I wanted to give an update on my “Possible replacements for Delgado” post. Mets’ first baseman, Carlos Delgado was placed on the 15 Day DL and had hip surgery on Tuesday. Mets’ GM, Omar Minaya expects Delgado to be out about 10 weeks.
It appears the Mets will go with 2 of the internal options that I had on my list of replacements: Fernando Tatis and Daniel Murphy. The Mets keep asking a lot of Murphy. In the last year and a half, the Mets have asked Murphy to learn how to play LF, 2B and 1B. That is a lot to ask of a young player who is trying to get accustomed to the major leagues.
In terms of trades, here is what Minaya had to say…
“I’m never going to stop looking around,” Minaya said. “We’re always involved in talking to clubs.”
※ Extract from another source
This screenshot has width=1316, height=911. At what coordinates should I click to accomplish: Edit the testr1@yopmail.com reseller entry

A name that has been mentioned as a possible trade candidate that I didn’t think of is New Jersey product, Mark DeRosa. DeRosa would be a perfect fit for the Mets. He can play LF, 1B, 2B, RF and 3B just in case they want to give Wright a break down the stretch.
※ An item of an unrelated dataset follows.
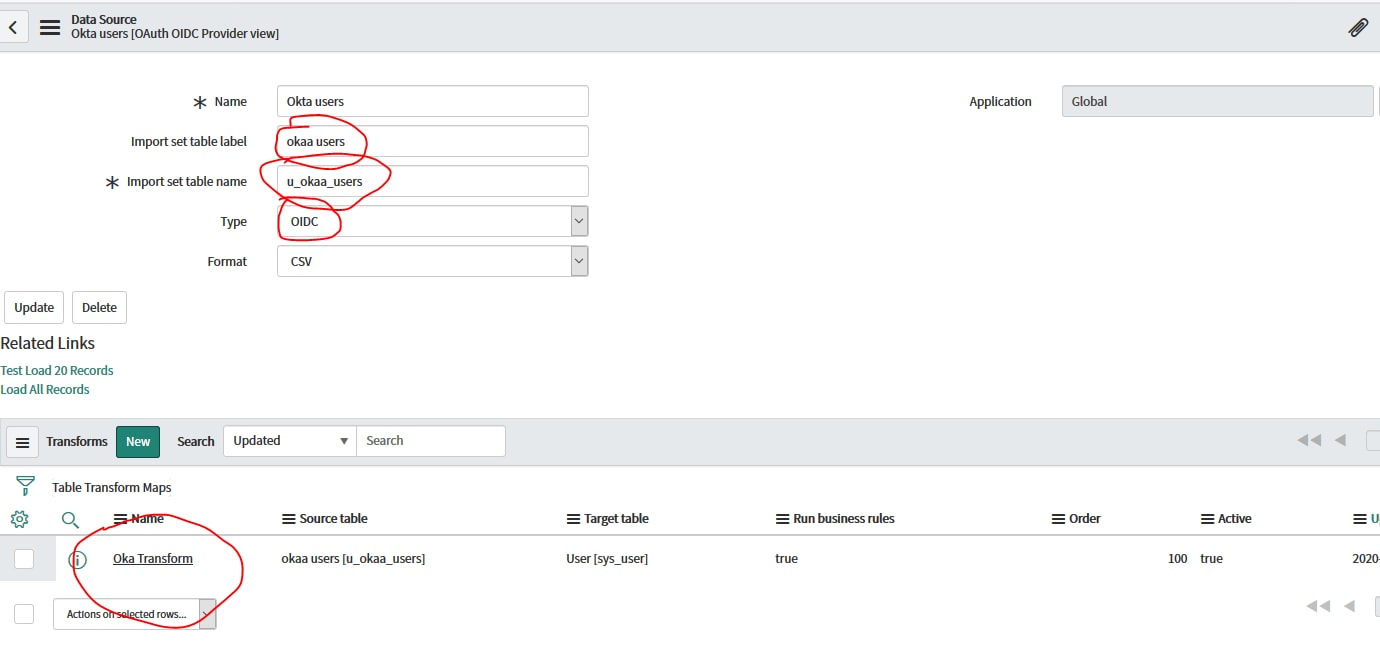Click the info icon next to Oka Transform
Image resolution: width=1380 pixels, height=670 pixels.
[x=77, y=559]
One last update from this post. In the post, I asked the question “Seriously, what is going on with all the hip injuries lately? Utley, Arod, Lowell, Gordon, etc…Has someone looked into this? It’s crazy”
One of my readers John from Omaha, NE has offered his opinion on why there are so many hip injuries lately. Pretty interesting….
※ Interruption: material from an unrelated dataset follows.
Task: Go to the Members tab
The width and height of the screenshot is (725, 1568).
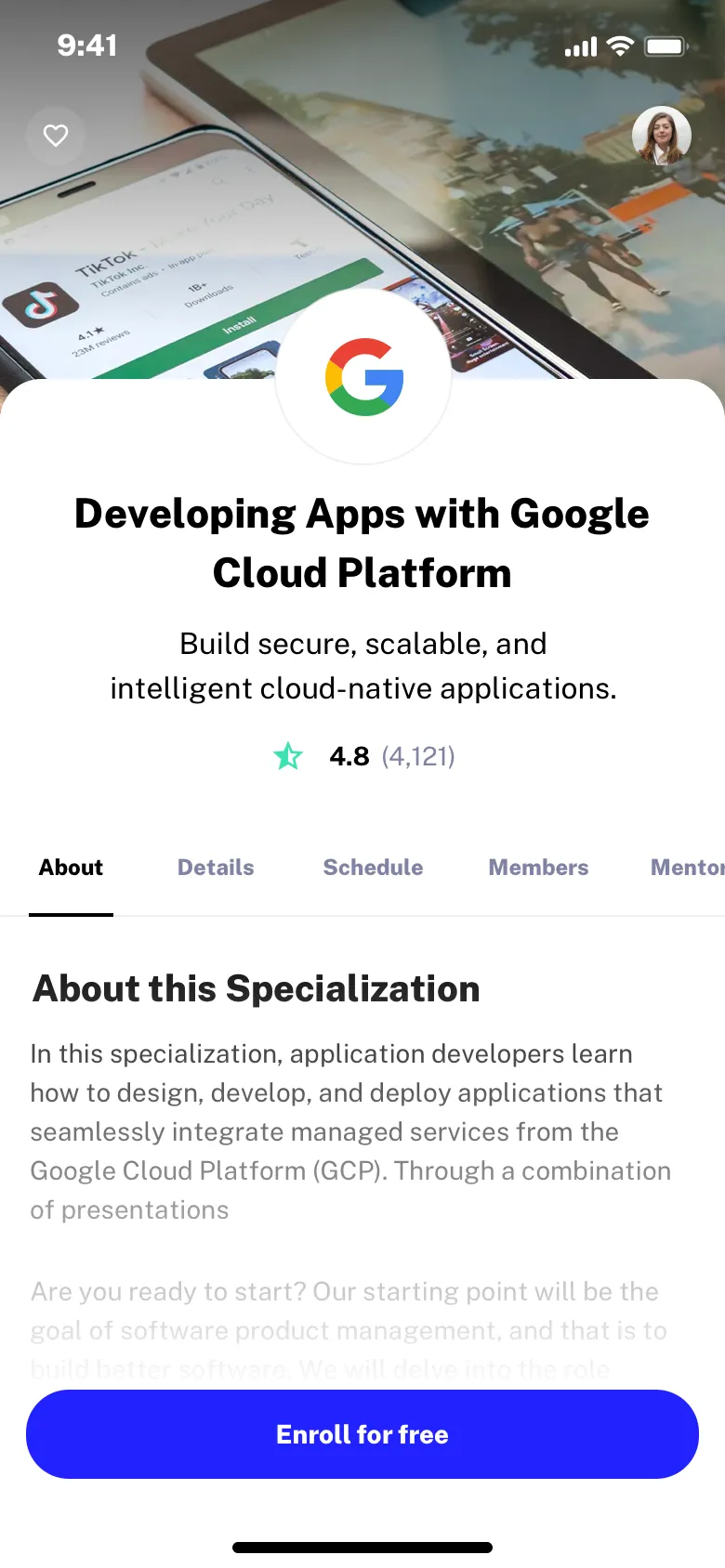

I have a theory on the rash of baseball hip injuries. Steroids.
My wife has asthma. She has had frequent hospital stays and has been treated with steroids for over 7 years. She developed pain in her hip, and was diagnoised with avascular necrosis I cut and paste from Wiki the symptons and cause. To me, this growing phenomena of baseball players developing hip injuries is going from a coincidence to a trend.
Avascular necrosis (also osteonecrosis, aseptic (bone) necrosis, ischemic bone necrosis, and AVN) is a disease resulting from the temporary or permanent loss of the blood supply to an area of bone. Without blood, the bone tissue dies and the bone collapses.If avascular necrosis involves the bones of a joint, it often leads to destruction of the joint articular surfaces (see Osteochondritis dissecans).
There are many theories about what causes avascular necrosis. Proposed risk factors include alcoholism, excessive steroid use, caisson disease (decompression sickness), vascular compression, hypertension, vasculitis, thrombosis, damage from radiation, bisphosphonates (particularly the mandible), sickle cell anaemia, and Gaucher’s Disease. In some cases it is idiopathic (no cause is found).Rheumatoid arthritis and lupus are also common causes of AVN. Prolonged, repeated exposure to high pressures (as experienced by commercial and military divers) has been linked to AVN, though the relationship is not well-understood. post trauma,”
Good work John!!! As always, we here at The Ghost of Moonlight Graham value people’s opinions. What does everyone else think? Opinions and thoughts are welcome.